+++ READING TEXT +++

Corporate Advisory Board
The CNF Scientific Award is two-year research grant for work in the field of child neurology. This award recognizes the work of a young researcher, who is a child neurologist early in his/her career. The selected investigator will receive a two-year grant of $50,000 per-year. The award is supported in part by the Pediatric Epilepsy Research Foundation (PERF).
Carolyn Pizoli MD/PhD
The honor of receiving the Child Neurology Foundation Scientific Award has had a profound impact on me professionally by providing the essential means to continue my research of network changes in pediatric traumatic brain injury during this critical transition between fellowship training and an independently- funded research career. The impact on me personally is equally great, providing an inspiring vote of confidence that strengthens my resolve to improve the quality of life of the patients we serve through research and advocacy
Keith Van Haren
Keith Van Haren MD graduated with a BA in Chemistry from the College of the Holy Cross, where he was recognized for his human rights work as well as his academic performance. He subsequently completed a year in the Jesuit Volunteer Corps before enrolling in medical school at the University of Rochester. During a one-year pre-doctoral fellowship at Rochester, he developed an interest in myelin-based disorders under the mentorship of neuropathologist Jim Powers MD and neurologist Marjo van der Knaap MD PhD, with whom he coauthored two scientific papers on vanishing white matter disease. Dr. Van Haren gave the student commencement address at his medical school graduation in 2005. Dr Van Haren completed his Pediatrics training at the Massachusetts General Hospital/Harvard University, where neurologist Florian Eichler MD continued to foster an interest in white matter disorders. Together, they co-authored a review on the variable role of inflammation in leukodystrophies. Dr. Van Haren then completed his Child Neurology residency at Lucile Packard Children’s Hospital/Stanford University, where he served as Chief Resident in the Department of Neurology during his final year. With the support of an NIH R25 award during his residency, he began working in the labs of neuroimmunologist Larry Steinman MD and rheumatologist Bill Robinson MD PhD, and applied antigen microarrays and other microassays to the study of anti-myelin antibodies and inflammatory cytokines in X-linked adrenoleukodystrophy (XALD). Since completing his residency in 2010, Dr Van Haren has joined the Stanford faculty as an Instructor and post-doctoral scholar.

+++ THE DATA +++

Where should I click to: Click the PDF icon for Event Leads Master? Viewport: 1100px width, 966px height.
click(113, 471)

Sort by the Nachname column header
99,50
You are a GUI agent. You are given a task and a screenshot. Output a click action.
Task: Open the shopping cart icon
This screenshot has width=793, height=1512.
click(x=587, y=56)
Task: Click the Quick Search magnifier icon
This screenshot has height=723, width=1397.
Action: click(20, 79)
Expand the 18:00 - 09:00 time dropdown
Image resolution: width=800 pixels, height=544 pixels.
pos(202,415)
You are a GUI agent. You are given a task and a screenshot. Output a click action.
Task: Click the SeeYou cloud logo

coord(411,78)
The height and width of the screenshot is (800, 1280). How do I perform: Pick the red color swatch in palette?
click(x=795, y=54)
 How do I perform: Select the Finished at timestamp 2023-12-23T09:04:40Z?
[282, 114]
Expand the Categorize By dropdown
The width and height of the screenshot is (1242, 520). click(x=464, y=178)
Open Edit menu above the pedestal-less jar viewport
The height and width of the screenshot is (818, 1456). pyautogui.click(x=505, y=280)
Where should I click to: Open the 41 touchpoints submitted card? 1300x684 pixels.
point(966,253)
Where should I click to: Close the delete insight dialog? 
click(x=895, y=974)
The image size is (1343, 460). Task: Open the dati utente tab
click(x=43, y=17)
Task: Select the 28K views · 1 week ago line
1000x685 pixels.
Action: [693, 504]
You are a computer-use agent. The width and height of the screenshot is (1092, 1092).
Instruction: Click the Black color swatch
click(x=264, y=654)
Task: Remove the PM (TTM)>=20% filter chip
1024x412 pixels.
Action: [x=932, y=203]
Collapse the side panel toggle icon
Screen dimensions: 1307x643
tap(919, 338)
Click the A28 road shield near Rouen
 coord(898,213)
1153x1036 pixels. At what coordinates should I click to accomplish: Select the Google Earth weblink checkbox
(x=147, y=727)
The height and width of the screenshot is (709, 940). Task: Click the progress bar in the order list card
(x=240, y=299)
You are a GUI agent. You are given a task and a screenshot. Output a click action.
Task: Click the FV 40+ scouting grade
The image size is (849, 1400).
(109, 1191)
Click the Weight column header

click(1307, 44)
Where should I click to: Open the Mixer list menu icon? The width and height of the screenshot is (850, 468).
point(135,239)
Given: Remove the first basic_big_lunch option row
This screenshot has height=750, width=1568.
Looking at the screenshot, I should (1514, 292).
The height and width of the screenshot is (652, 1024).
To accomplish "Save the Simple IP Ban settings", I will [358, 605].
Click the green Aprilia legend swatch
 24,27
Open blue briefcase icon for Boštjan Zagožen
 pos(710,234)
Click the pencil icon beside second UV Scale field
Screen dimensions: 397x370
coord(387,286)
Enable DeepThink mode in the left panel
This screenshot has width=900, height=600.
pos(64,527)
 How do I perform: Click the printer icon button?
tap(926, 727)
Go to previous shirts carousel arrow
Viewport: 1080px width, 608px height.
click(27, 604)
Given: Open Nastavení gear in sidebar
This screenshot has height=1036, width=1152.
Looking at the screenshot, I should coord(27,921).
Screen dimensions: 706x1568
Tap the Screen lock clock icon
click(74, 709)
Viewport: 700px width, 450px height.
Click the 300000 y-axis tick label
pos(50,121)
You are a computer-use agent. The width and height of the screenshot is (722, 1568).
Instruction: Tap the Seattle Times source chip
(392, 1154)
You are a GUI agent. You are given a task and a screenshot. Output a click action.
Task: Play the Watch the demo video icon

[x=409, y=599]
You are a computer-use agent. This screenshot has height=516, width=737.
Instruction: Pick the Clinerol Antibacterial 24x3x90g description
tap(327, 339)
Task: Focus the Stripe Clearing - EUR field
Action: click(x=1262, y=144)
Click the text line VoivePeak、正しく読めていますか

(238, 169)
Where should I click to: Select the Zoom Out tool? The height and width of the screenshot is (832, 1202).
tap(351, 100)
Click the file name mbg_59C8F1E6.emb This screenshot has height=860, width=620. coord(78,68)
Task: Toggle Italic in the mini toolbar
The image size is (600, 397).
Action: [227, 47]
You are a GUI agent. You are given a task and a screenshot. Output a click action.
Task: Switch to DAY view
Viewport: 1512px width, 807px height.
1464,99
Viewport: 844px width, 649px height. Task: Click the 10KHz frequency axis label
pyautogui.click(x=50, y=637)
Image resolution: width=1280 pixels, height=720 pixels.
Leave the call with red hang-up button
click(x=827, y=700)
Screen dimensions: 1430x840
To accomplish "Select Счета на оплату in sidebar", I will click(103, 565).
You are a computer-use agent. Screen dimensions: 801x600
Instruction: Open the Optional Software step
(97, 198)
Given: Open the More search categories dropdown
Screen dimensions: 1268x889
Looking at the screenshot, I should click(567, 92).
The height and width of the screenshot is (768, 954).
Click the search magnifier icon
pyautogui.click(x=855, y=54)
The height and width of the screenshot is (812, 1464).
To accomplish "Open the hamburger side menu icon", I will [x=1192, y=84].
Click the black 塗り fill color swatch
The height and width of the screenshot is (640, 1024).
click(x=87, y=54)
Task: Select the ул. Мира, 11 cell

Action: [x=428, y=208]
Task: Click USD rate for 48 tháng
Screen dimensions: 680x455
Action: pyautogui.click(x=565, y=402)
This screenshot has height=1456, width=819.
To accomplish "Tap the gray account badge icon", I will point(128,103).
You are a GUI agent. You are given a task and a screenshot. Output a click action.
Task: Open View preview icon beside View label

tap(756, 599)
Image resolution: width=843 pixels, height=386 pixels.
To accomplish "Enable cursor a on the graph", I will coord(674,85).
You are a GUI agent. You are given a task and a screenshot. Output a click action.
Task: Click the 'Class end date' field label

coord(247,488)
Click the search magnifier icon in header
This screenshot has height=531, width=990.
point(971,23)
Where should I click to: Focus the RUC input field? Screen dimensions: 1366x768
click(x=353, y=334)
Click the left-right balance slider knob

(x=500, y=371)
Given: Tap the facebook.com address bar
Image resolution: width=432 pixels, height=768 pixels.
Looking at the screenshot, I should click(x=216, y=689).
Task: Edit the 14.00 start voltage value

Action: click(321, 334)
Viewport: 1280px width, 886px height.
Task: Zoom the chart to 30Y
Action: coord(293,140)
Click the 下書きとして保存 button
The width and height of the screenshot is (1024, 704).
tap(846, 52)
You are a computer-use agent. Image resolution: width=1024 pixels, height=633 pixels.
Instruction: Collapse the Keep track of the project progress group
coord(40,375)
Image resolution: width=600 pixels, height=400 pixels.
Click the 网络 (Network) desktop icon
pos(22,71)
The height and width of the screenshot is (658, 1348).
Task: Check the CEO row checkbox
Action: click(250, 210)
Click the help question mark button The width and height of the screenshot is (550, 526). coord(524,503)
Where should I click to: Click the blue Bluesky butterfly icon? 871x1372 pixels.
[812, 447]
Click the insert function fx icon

+++

→ SET OF TASKS
1. Summarize the text on the CNF Scientific Award in two sentences.
2. Reproduce the part of the CNF Scientific Award text that opens with the words containing "Corporate Advisory Board" and closes with "Research Foundation (PERF).".

→ TASK SOLUTIONS
1. The CNF Scientific Award is a two-year research grant of $50,000 per year for a young child neurologist early in his or her career, and it is supported in part by the Pediatric Epilepsy Research Foundation. Carolyn Pizoli says receiving the award let her continue her research on network changes in pediatric traumatic brain injury, and a profile of Keith Van Haren traces his training and his research on white matter disorders, including X-linked adrenoleukodystrophy, up to his joining the Stanford faculty.

2.
Corporate Advisory Board
The CNF Scientific Award is two-year research grant for work in the field of child neurology. This award recognizes the work of a young researcher, who is a child neurologist early in his/her career. The selected investigator will receive a two-year grant of $50,000 per-year. The award is supported in part by the Pediatric Epilepsy Research Foundation (PERF).